Monday, Jun. 11, 1990

Lord Love a Wild Duck

By WILLIAM A. HENRY III

However robust Broadway is, it usually looks anemic compared with London. Thanks in part to the government-subsidized Royal National Theater and Royal Shakespeare Company, London generates three times as many productions as the Great White Way -- including many more new dramas and a much more varied range of revivals -- and commonly does them better. In recent years British superiority even extended to Broadway's signature genre, the musical. As a succession of London hits was packed up for export (and runaway profit), Broadway started to seem like just an early stop on the international touring circuit.

But things have changed. The Broadway season just past far outshone its London counterpart. The writing was better, the staging was better, the acting was better. Moreover, American writers such as David Henry Hwang, David Mamet and August Wilson had far more impact in London than Britons did on the Main Stem. And Broadway's musical hits were homegrown, while most London musicals of consequence featured American creators, recycled American songs, American topics, or all three, and were generally mediocre to boot.

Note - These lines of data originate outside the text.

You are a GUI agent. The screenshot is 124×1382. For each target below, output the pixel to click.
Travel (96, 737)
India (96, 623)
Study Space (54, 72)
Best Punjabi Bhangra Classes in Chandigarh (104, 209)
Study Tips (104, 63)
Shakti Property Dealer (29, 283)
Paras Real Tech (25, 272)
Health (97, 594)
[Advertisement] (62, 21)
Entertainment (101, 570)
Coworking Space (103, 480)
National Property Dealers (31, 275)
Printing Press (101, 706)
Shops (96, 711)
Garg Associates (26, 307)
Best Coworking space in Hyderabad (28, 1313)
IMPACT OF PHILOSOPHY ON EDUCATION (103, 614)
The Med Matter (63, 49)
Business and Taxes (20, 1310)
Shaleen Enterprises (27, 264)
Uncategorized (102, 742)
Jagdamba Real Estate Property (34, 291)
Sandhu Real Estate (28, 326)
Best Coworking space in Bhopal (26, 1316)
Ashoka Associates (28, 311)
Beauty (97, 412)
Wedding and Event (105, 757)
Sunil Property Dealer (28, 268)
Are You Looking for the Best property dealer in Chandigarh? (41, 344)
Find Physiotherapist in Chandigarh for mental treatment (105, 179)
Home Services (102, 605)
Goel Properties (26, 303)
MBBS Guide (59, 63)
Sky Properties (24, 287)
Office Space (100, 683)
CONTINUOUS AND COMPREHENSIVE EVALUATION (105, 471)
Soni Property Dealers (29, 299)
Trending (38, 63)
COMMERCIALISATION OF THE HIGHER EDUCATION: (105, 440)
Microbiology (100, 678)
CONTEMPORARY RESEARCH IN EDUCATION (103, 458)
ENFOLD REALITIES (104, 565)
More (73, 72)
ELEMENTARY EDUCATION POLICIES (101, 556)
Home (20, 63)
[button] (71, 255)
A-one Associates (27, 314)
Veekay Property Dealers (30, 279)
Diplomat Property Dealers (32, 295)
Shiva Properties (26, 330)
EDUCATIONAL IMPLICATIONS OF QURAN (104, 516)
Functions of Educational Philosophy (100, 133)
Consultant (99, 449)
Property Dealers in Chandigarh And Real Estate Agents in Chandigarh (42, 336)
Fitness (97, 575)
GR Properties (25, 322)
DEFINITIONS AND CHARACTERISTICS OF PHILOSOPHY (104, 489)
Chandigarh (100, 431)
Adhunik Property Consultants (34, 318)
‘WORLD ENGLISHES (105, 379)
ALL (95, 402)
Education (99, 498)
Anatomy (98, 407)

Fortunately, three British stalwarts -- a writer, a director and an actor -- have mounted superb tragicomedies that give the season's tag end a renewed hope for dispirited audiences and a belated enticement to American tourists.

The playwright, Alan Ayckbourn, 51, is represented in the West End by a new play, Man of the Moment, and a stunning revival, Absurd Person Singular, and at his regional theater in Scarborough by yet another debut, Body Language. All three are characteristically bleak and acidulous comedies staged by the author himself. The conventional wisdom about Ayckbourn has been that he started as a boulevard farceur and turned darker in the course of his 39 plays. Yet Absurd, from supposedly sunnier days in 1971, shows that acutely observed misery and hypocrisy have been his comic subjects all along. The funniest scene depicts desperate attempts at suicide by a deranged housewife, brilliantly played by Jennifer Wiltsie, that are cheerily misunderstood by a passel of busybody "friends." Body Language posits a scientific mishap that leads to a body swap between two women, an ascetic fitness fanatic over whom men drool and a hedonistic slob whom men mock and abuse. It could be a feminist diatribe, but Ayckbourn never lets dialectic overwhelm compassion.

The season-saving actor is Michael Gambon, best known in the U.S. for starring in the quirky TV mini-series The Singing Detective. Gambon gives his finest, subtlest performance yet in Ayckbourn's Man of the Moment as a meek, awkward bank clerk thrust among celebrities on the Costa del Sol. Buttoned and besweatered despite the heat, walking and even sitting as though on eggshells, relentlessly dull and relentlessly decent, Gambon is a man who lives by principle being belittled by people who live for style. He has been summoned for a TV documentary recalling his moment of heroism years before, when he confronted an armed bank robber who has become a TV chat-show host. To the documentary producer's disappointment, Gambon won't quarrel with the man who threatened him and maimed his future wife. He feels no envy of the other man's wealth and, strikingly, no bitterness, in part because he believes the incident led to all the modest benefits of his life, including the very chance to marry that once beautiful woman. As many an artist has learned, nothing is harder onstage than to make good more intriguing than evil. Ayckbourn and Gambon do it.

The director, Peter Hall, who founded the Royal Shakespeare Company and succeeded Laurence Olivier as head of the National, now seeks to mount the classics at a profit. Having triumphed with Vanessa Redgrave in Tennessee Williams' Orpheus Descending and with Dustin Hoffman in The Merchant of Venice -- both productions that moved to Broadway -- he has undertaken, without a megastar this time, to debunk Moss Hart's witticism that the way to get even with any producer is to persuade him to mount an Ibsen revival.

The Wild Duck, customarily dour, turns out in Hall's interpretation to be buffoonishly funny while retaining every bit of its escalating horror. Hall's central insight is that the main characters, erstwhile school friends, are boys who have aged but not grown up. As the improvident photographer and family man Hjalmar Ekdal, Alex Jennings pouts and proffers endless excuses. As the highborn renegade Gregers Werle, David Threlfall (Smike in Nicholas ^ Nickleby) grins with the chilling smugness of a religious cultist as he peddles his extremist slogans, sadism masquerading as idealism. In some ways this is a Wild Duck subtly informed by Peer Gynt: the women are all strong and nurturing, the men all feckless and childlike. What is most remarkable is that Hall, aided by Threlfall's scary believability, makes the play's nasty events feel natural rather than freakish. At a production like this, the very quintessence of Ibsenism, Broadway's traditional envy of London makes good sense.